BubbleLife Staff – BubbleLife Staff
Jul 10 2013
Pin on Pinterest
Photo courtesy of the Town of Sunnyvale.

Osteoporosis is a silent disease that weakens bones and puts women and men at risk for fractures. In fact, recently released prevalence data from the National Osteoporosis Foundation estimates about 9 million adults in the United States have osteoporosis, and more than 48 million people have low bone mass, placing them at increased risk for osteoporosis and broken bones.

Texas Regional Medical Center at Sunnyvale and Dr. Jense Benjamin, a family medicine specialist at Benjamin Medical Associates in Mesquite, offer this advice for fighting against osteoporosis:

  • Eat a diet rich in calcium and vitamin D

Oatmeal, nonfat milk, cheese, yogurt and soybeans are good sources of calcium. Egg yolks are good sources of vitamin D. 

  • Get some sun

Most people meet at least some of their vitamin D requirements by spending time in the sun.
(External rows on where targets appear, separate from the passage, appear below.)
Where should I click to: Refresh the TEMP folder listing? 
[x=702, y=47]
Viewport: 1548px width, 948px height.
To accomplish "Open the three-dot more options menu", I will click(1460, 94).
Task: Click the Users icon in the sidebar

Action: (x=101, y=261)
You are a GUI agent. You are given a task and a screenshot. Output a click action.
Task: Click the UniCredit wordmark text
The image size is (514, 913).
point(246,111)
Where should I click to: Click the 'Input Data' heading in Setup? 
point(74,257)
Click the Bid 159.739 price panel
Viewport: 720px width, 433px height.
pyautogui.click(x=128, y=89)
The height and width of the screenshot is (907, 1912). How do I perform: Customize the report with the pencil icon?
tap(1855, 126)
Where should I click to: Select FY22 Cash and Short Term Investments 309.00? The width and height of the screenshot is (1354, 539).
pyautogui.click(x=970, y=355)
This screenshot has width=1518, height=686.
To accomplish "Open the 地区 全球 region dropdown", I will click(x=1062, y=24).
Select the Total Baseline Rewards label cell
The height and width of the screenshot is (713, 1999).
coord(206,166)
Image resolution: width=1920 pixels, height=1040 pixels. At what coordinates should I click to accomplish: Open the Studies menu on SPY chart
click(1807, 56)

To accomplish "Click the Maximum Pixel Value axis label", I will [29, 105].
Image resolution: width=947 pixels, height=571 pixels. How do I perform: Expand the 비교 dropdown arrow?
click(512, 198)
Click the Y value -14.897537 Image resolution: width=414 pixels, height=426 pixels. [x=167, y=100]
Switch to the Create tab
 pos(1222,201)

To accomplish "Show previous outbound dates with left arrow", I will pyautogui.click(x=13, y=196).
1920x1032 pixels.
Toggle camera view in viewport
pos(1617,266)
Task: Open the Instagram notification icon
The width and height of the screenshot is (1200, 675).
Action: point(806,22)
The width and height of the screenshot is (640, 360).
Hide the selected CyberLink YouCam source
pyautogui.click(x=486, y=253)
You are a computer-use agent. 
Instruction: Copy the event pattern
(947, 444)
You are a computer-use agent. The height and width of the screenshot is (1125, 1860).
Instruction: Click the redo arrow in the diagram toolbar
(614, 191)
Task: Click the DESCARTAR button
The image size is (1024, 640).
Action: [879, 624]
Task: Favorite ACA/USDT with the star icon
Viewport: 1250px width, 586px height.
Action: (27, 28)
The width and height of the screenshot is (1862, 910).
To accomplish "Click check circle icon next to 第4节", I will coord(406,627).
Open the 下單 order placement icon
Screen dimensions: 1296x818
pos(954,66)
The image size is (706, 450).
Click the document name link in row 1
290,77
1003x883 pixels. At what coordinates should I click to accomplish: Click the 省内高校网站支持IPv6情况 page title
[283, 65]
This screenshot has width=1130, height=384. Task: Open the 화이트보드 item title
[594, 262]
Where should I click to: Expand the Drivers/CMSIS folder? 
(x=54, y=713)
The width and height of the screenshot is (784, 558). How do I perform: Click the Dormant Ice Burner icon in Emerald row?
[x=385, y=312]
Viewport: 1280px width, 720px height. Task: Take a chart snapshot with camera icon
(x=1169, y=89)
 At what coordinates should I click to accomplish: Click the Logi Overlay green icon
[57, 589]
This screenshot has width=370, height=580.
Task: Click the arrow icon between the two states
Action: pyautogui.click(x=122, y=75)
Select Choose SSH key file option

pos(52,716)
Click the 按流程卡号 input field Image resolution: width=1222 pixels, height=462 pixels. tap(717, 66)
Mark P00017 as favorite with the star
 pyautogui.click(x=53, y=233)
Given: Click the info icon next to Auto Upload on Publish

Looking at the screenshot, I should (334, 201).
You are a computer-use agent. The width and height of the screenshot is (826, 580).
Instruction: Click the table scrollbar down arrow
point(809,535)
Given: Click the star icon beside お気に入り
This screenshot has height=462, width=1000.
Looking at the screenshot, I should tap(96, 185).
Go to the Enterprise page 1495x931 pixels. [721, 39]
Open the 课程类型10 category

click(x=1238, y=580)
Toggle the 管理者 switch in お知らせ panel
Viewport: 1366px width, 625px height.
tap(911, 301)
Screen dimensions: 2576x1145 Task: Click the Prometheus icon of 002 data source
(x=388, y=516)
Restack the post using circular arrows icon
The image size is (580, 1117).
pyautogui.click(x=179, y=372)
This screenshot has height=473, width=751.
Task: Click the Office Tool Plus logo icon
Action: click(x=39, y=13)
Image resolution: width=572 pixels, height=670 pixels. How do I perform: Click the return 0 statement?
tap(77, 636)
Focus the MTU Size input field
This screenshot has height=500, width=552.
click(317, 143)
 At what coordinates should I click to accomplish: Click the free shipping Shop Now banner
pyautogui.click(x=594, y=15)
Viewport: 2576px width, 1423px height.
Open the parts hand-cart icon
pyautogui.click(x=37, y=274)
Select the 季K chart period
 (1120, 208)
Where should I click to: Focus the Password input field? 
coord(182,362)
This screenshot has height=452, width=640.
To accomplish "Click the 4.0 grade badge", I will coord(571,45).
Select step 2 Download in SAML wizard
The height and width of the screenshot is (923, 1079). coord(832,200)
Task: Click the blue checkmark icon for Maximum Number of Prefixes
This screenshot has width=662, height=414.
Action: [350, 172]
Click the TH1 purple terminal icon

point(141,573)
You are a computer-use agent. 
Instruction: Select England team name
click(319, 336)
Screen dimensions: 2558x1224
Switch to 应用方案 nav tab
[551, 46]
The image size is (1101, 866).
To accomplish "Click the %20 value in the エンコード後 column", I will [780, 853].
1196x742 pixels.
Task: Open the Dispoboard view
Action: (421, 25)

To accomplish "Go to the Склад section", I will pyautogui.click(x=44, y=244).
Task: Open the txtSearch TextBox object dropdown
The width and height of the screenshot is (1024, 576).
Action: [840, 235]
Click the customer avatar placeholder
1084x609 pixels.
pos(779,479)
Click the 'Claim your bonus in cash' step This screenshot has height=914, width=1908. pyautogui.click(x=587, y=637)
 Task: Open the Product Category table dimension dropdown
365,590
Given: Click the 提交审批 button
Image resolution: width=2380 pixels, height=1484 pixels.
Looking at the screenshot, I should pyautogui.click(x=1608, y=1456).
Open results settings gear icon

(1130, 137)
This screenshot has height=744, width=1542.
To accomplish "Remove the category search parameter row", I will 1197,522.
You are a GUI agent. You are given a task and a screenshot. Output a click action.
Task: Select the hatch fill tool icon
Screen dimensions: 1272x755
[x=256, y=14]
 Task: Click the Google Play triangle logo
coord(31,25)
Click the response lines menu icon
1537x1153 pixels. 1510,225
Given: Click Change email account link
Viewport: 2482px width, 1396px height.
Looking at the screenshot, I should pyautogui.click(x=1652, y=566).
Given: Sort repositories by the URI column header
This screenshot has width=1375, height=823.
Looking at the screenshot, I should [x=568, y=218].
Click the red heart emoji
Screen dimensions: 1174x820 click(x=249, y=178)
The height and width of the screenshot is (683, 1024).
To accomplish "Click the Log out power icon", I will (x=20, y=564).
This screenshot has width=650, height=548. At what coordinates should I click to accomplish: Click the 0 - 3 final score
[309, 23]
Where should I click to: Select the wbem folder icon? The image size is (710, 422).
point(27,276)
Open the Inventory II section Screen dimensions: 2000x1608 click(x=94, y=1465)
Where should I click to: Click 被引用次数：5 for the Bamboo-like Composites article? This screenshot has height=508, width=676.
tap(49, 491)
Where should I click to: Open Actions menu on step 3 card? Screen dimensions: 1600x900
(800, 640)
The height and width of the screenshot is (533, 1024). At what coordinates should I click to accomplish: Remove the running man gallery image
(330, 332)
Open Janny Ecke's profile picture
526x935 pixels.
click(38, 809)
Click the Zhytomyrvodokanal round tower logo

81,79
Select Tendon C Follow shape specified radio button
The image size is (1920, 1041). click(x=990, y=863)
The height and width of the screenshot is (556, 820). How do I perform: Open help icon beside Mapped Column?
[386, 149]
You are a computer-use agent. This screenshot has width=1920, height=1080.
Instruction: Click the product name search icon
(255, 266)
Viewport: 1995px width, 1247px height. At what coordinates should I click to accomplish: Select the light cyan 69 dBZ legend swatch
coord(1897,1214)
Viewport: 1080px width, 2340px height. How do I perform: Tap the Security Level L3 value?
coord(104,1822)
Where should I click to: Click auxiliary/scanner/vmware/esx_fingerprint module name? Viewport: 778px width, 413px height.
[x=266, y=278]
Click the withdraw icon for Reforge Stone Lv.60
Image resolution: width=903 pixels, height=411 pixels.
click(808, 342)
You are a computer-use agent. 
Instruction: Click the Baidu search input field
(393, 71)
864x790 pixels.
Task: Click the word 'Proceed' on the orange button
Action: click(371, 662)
“Fifteen minutes in the sun every day with some exposed skin and no sunscreen is enough to meet daily requirements,” Benjamin said. 

  • Exercise

Strength training helps maintain bone density. 

  • Don’t smoke

Women who smoke have lower levels of estrogen, which helps maintain bone density.

  • Seek treatment early

There are many medications available to slow osteoporosis’ progression or prevent it. However, they have side effects and patients must work closely with their physicians.

All women approaching menopause need baseline dual-energy X-ray absorptiometry scans, commonly called DXA scans, to determine their normal bone-density levels, and annual scans are needed every year after menopause. 

“To take action against osteoporosis, women and men need knowledge,” Benjamin said. “Fractures can be avoided, and my goal is to keep patients active and healthy well into their golden years.” 

NOF studied people 50 and older. The study, released at a recent osteoporosis symposium, projects 10.7 million adults will have osteoporosis by 2020, and 58.2 million people will have low bone mass.